Following your tips I was able to build a model that constantly got score of 95% and above. As you mentioned – misclassified points were not difficult to spot and I also agree with the note in the Notebook, that our geological brain is a much more more robust than anything in Python. I thought, however, that attempt to build a model that gets 100% score without a need to be hand corrected would be a good exercise.

And I managed to achieve it after all! But lets some technical notes on what Liz said above.

Transposition
I believe transposition is a bit “computational heavy”, which probably does not matter in a small database like ours, but still I wanted to avoid it. A lot of methods have an axis parameter that you can use. So for example stats.zscore(df, axis=1) would let you avoid transposing before and after.

Scaling
I found scaling curtail in achieving good prediction. And I agree with you, Liz, that MinMaxScaler() is not the best in our case as it looks at columns rather than rows. Again, you can transpose it, but I ended up just implementing MinMaxScaler logic in two lines of code: first subtracting row minima from whole data, then dividing each row by it’s max. In effect you end up with each row (each sample) in range 0 to 1 (inclusive) which is what we wanted to achieve. Rescaled chromatography looked right on the spot! image

Classifier choice
Notebook suggests using sklearn.ensemble.RandomForestClassifier, but I found it to be not very reliable. If I ran my whole notebook many times, occasionally it would end up showing some pretty poor results. My first thought was to increase number of estimators (RandomForestClassifier(n_estimators=500)) or size of the synthetic database but that was a dead end road. Solution for me was to use different supervised classification model. I don’t want to say which one in order to not destroy all the fun, but scikit-learn has a couple of them available so you can pick and choose what works best for you. Check for example this comparison or this article if you are looking for inspiration.

Building a 100% model!
Finally my end goal :wink: All this mentioned above by Liz and myself allowed me to build a model that could predict samples family with result at least 95% every time I ran it. But my goal was to build a model which gives 100% accuracy every time.

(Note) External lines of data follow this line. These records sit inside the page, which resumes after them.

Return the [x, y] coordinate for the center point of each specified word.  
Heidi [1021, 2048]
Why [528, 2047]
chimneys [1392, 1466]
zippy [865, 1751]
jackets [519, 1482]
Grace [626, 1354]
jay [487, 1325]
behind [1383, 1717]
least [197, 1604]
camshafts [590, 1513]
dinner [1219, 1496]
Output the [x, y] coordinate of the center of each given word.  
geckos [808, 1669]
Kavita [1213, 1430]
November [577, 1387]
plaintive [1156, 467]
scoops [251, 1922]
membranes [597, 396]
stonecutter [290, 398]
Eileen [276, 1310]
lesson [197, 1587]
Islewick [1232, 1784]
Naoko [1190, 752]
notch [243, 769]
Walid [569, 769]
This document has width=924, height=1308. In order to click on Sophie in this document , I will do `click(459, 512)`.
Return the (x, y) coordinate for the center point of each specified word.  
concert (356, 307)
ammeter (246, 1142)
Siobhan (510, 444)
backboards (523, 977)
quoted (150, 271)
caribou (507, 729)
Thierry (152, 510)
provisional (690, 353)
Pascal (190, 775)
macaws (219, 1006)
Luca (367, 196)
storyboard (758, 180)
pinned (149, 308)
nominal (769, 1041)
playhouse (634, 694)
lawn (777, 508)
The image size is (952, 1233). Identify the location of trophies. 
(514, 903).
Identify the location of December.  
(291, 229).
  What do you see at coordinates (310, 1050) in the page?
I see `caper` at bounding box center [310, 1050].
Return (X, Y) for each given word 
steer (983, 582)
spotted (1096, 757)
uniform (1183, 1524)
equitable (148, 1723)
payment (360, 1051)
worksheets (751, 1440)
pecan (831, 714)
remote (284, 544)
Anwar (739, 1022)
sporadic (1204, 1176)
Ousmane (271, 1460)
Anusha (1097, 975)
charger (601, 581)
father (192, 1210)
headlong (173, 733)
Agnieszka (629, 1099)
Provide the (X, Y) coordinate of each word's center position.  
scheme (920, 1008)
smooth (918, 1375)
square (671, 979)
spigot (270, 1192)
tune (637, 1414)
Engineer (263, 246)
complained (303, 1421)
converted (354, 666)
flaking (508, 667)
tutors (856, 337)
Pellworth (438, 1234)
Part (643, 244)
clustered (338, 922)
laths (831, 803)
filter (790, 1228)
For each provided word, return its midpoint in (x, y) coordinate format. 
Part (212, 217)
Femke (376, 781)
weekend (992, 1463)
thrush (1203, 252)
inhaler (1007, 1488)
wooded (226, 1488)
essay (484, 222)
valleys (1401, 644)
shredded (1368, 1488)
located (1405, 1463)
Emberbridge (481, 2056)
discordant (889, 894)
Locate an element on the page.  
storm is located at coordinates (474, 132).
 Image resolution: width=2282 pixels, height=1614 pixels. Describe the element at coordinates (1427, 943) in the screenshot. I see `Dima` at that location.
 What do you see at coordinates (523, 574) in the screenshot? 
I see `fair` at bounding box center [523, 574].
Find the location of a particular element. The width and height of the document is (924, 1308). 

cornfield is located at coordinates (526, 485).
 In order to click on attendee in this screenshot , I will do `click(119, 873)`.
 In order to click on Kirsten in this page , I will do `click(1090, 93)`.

Note: that may not be such a good idea in real life scenario as you risk overfitting but I thought it would be a good exercise just for practise.

As Liz noticed, those few misclassified samples were easy to spot when plotted on the map as they were usually placed in a cluster of points with different class. Therefore after prediction based on chromatography, I put the results through a clustering algorithm and looked for the outliers in every cluster formed. There is a good documentation of clustering algorithms on scikit-learn page if you want to read up. Basically I chose one that was supposed to be good for distances between points, defined threshold distance instead of numbers of clusters (as it wasn’t realistic to assume any number of clusters beforehand) and unlike in previous steps I used df[ ['x','y'] ] to fit it. After that all you have to do is to look through every cluster and if you find more than one class in it just assign the mode to all points.

And that’s it! I tried to run this model about 20 times (just by hand, not any rigorous testing, sorry) and each time I got 100% final result with preliminary results (before clustering) varying between 95 and 98%.

Hope that helps! It was a really good couple hours of fun and learning. Thank you Xeek!